А когда случился скандал с романом, я помню, как папе кто-то говорит: “Как, как ты мог? Ты трус. Почему ты не поехал к Борису Леонидовичу?” А папа сказал: “А он не хочет меня видеть”. А дома, может быть, немножко все и трусили. Ну не знаю. Всё может быть. Я только знаю, как он боготворил Бориса Леонидовича, так он, наверное, никого не боготворил. Вот с дядей Веней Кавериным они гуляли по Переделкино, папа иногда прям неделями жил у Кавериных. Они как-то встретились с Борисом Леонидовичем, поговорили, поговорили и разошлись. Папа говорит Каверину: “Я не знаю, что такое, мы перестали у него бывать, нас не вспоминают, не зовут”. А дядя Веня говорит: “Ну хочешь, я спрошу?” Папа отвечает: “Спроси, меня это так мучает”. Дядя Веня спросил, а Борис Леонидович ему на это сказал: “Ах, мы перед ними так виноваты, так виноваты” – и ушел. И не сказал, что, чего, кто и почему. “Ах, мы перед ними так виноваты, так виноваты”. Но после этой встречи с дядей Веней их позвали к Пастернакам обедать. Там была смешная фраза Бориса Леонидовича, когда они сели за стол: “Боже мой, у нас сегодня вторые тарелки, ах, у нас же гости”. Это, по-моему, один из последних, может быть, даже последний раз, когда папа его видел.

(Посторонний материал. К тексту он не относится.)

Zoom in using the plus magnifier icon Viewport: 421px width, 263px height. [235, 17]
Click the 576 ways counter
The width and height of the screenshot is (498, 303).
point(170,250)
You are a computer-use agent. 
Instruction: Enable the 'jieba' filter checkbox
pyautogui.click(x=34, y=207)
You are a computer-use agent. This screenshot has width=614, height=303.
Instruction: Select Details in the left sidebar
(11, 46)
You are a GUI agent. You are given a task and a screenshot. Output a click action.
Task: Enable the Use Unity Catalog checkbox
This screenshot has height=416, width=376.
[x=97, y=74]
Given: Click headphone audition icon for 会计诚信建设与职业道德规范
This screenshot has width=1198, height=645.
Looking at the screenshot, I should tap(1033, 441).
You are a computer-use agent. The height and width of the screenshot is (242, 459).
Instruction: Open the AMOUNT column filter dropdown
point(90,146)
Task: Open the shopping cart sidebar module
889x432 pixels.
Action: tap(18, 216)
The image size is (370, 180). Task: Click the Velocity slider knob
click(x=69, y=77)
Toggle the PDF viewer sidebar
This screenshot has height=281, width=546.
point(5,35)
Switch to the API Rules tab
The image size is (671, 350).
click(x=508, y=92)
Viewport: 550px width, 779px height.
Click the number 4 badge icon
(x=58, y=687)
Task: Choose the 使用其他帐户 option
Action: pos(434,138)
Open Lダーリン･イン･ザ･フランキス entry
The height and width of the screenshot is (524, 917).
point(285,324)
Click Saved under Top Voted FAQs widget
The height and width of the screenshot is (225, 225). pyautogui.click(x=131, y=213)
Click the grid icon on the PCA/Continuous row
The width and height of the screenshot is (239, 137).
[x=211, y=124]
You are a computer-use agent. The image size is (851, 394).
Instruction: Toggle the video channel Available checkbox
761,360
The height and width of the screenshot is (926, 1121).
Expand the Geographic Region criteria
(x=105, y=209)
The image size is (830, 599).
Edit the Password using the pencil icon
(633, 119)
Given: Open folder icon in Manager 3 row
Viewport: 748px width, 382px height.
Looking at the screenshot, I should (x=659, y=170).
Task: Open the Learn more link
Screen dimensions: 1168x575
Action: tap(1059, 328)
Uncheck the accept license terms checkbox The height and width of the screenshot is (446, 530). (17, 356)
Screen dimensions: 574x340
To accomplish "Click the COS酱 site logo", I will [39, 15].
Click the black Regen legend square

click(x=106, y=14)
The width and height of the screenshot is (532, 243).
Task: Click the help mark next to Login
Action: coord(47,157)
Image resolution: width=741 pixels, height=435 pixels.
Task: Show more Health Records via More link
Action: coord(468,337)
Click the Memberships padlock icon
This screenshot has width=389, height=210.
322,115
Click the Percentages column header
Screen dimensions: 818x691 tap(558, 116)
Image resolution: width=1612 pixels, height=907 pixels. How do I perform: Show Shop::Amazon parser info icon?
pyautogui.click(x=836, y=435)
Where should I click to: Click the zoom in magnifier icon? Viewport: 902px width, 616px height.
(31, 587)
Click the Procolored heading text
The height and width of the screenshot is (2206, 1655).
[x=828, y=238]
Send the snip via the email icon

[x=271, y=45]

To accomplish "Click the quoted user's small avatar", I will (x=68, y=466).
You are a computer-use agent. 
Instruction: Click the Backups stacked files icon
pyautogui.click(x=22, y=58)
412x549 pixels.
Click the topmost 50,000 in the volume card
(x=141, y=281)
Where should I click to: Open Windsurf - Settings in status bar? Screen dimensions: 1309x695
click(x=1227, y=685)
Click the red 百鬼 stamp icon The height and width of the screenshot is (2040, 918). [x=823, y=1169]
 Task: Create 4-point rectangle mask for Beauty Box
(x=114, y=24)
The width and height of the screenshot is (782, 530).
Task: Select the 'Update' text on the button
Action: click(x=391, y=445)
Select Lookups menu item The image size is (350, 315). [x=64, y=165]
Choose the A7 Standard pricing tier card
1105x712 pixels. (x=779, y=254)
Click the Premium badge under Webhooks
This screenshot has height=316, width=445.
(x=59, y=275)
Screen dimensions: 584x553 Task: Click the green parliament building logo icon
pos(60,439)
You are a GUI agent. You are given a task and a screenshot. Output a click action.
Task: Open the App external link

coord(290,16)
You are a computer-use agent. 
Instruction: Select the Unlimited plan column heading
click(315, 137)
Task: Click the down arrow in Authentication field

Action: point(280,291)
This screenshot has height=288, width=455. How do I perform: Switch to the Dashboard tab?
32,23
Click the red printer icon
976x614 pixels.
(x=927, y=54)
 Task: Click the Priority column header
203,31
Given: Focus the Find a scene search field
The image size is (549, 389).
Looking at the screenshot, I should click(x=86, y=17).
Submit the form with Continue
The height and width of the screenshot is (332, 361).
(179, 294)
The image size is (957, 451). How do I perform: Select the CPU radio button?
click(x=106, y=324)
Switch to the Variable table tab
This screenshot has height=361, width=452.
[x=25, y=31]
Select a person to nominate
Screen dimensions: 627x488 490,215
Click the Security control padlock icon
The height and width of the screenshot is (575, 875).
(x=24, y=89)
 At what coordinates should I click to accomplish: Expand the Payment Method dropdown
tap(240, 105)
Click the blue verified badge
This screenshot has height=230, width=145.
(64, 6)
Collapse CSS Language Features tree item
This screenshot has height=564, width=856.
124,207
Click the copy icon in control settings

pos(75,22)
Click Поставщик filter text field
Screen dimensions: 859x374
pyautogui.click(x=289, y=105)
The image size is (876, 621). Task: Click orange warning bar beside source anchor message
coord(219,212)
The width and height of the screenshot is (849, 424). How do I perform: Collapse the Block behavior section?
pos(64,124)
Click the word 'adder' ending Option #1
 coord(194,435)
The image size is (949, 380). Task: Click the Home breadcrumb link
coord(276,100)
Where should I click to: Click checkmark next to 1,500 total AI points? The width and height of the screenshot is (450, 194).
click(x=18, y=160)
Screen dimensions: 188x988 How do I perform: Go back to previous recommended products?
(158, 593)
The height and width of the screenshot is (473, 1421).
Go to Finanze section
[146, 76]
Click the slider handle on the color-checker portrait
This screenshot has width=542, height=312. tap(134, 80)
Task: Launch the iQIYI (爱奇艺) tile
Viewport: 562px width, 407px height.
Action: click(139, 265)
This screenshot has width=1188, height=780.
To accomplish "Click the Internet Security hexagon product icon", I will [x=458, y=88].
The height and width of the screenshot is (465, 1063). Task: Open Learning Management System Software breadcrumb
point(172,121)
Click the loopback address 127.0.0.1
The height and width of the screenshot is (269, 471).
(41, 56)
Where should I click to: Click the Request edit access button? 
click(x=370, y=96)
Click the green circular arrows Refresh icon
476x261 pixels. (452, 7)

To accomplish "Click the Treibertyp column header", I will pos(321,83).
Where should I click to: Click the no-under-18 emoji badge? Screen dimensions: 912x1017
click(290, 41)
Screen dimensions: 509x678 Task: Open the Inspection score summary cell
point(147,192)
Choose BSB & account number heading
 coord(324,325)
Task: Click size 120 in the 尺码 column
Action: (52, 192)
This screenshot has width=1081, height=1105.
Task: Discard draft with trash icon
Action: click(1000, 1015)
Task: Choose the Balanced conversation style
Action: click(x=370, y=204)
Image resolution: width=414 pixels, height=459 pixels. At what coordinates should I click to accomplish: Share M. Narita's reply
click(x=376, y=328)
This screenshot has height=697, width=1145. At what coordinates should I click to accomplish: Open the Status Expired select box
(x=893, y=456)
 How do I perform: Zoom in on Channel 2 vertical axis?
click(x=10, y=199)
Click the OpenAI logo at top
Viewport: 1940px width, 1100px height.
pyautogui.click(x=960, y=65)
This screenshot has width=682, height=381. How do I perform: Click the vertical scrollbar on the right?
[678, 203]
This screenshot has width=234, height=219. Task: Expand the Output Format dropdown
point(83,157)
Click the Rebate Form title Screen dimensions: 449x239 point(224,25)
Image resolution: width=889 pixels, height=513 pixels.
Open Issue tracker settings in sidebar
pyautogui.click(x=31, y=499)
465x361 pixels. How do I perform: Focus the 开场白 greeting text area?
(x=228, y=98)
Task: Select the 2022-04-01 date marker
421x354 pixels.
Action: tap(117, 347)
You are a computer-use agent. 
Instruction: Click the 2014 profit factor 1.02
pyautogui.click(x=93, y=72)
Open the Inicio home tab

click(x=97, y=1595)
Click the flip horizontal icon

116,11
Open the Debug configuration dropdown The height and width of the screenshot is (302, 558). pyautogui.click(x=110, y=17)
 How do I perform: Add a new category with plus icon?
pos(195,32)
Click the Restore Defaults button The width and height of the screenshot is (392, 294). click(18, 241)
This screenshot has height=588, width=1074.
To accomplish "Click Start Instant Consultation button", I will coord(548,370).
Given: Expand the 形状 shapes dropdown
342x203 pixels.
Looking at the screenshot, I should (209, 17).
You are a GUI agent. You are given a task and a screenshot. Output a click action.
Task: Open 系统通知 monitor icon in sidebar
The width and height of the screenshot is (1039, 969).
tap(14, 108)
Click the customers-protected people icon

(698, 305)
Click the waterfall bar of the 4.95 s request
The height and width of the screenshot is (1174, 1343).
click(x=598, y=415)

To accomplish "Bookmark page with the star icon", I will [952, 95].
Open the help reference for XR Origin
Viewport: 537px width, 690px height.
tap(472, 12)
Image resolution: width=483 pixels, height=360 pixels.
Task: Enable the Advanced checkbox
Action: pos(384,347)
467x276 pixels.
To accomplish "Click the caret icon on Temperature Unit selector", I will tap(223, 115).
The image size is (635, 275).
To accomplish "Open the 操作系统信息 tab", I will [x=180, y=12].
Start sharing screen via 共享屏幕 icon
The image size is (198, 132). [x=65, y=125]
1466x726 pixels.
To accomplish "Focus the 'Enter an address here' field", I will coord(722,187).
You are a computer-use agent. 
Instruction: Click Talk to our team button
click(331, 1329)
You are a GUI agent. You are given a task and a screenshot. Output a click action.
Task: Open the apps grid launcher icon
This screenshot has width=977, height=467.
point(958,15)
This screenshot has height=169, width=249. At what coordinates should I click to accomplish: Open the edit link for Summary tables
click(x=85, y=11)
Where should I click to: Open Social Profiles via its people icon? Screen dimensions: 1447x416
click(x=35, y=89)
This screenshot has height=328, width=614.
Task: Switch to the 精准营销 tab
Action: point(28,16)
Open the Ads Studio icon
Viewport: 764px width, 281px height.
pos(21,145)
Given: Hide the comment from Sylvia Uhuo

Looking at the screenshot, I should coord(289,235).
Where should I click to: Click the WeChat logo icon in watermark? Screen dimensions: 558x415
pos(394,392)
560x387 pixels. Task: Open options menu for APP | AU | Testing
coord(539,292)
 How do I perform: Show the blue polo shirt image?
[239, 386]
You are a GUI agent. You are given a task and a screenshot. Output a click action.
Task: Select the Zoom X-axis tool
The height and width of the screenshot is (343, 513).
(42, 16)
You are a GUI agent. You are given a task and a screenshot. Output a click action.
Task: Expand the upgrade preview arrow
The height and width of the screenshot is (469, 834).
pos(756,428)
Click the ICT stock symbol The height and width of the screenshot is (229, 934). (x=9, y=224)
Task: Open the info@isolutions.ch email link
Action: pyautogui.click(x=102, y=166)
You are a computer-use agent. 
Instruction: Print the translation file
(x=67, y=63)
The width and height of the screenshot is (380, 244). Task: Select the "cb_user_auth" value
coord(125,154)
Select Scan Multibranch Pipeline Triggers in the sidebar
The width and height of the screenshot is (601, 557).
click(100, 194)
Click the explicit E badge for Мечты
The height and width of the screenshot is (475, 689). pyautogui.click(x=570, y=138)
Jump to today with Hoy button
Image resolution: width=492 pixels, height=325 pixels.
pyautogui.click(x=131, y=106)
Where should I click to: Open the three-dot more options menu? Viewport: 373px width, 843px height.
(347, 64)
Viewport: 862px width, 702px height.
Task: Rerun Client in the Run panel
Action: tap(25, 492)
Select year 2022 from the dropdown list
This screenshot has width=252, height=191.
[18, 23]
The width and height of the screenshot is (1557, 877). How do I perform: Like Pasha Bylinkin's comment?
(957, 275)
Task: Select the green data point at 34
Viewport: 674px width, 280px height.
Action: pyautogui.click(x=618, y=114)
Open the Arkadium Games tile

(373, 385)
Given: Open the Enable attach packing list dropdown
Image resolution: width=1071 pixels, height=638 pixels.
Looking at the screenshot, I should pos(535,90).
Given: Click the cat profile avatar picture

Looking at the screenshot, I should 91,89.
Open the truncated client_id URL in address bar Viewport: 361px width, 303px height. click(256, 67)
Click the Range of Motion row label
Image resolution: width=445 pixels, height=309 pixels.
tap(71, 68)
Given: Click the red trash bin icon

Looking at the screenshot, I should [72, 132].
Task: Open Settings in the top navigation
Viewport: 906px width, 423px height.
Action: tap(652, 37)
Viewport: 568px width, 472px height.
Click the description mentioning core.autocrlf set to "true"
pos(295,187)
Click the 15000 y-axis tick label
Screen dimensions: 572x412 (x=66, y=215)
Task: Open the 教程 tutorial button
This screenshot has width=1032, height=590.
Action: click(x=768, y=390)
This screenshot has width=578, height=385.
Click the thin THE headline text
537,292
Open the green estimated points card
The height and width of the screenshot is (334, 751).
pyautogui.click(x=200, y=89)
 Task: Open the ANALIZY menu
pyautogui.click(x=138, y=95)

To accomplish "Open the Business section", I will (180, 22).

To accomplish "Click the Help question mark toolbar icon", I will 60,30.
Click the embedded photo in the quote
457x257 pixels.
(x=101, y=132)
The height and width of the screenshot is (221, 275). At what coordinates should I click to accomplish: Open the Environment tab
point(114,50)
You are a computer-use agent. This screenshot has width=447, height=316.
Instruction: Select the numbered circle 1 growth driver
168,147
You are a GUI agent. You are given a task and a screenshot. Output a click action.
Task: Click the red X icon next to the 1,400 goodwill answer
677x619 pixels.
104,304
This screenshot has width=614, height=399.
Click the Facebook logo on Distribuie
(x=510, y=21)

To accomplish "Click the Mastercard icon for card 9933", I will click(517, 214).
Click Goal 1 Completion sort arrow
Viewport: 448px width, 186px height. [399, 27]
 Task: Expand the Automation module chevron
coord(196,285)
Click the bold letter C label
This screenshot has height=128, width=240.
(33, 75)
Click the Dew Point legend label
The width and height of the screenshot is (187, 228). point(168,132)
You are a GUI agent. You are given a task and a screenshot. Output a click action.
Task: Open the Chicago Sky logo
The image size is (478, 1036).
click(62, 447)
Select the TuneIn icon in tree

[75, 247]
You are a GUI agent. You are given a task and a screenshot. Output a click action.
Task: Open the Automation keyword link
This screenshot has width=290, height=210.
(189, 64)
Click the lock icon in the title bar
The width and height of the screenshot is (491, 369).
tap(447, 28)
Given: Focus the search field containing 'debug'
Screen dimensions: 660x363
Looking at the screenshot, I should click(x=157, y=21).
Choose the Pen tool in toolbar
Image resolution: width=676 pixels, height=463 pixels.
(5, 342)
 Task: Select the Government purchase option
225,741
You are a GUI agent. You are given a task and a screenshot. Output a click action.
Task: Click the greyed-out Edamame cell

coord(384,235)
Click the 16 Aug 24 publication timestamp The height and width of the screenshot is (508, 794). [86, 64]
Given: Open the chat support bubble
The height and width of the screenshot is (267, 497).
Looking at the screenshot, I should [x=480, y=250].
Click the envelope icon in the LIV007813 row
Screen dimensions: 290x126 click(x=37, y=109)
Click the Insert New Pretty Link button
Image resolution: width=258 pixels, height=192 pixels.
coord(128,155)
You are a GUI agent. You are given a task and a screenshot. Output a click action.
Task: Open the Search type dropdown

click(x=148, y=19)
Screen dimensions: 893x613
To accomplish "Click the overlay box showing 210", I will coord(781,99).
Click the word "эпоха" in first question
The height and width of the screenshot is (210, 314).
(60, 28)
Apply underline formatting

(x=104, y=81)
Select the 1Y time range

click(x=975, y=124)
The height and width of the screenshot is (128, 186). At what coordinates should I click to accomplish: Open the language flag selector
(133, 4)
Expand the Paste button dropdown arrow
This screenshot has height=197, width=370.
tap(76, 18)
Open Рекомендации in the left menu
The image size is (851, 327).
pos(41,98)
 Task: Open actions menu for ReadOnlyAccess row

Н. Г.: А какие с Нейгаузом у папы были отношения?
Н. Ж.: У папы? Да дивные. Они обожали друг друга, но не так часто виделись. Кстати, Рихтера папа первый раз увидел, когда Борис Леонидович читал перевод “Гамлета”. Пришел Генрих Густавович, и пришел папа. Борис Леонидович тогда к папе: “Ну, почитайте, почитайте”, – и папа начал читать “Медного всадника”. Вдруг Генрих Густавович заплакал и замахал руками: “Не надо, не надо «Медного всадника»”. – “Почему, почему?” – “Я когда сидел, я все время читал «Медного всадника», я этим спасался”. И Борис Леонидович: “Ну не надо. Но все-таки Пушкина, Пушкина!” – и папа стал читать Пушкина. А Борис Леонидович говорит Нейгаузу: “А тебе не показалось, что сейчас на минуточку из-под стола выглянул Пушкин?”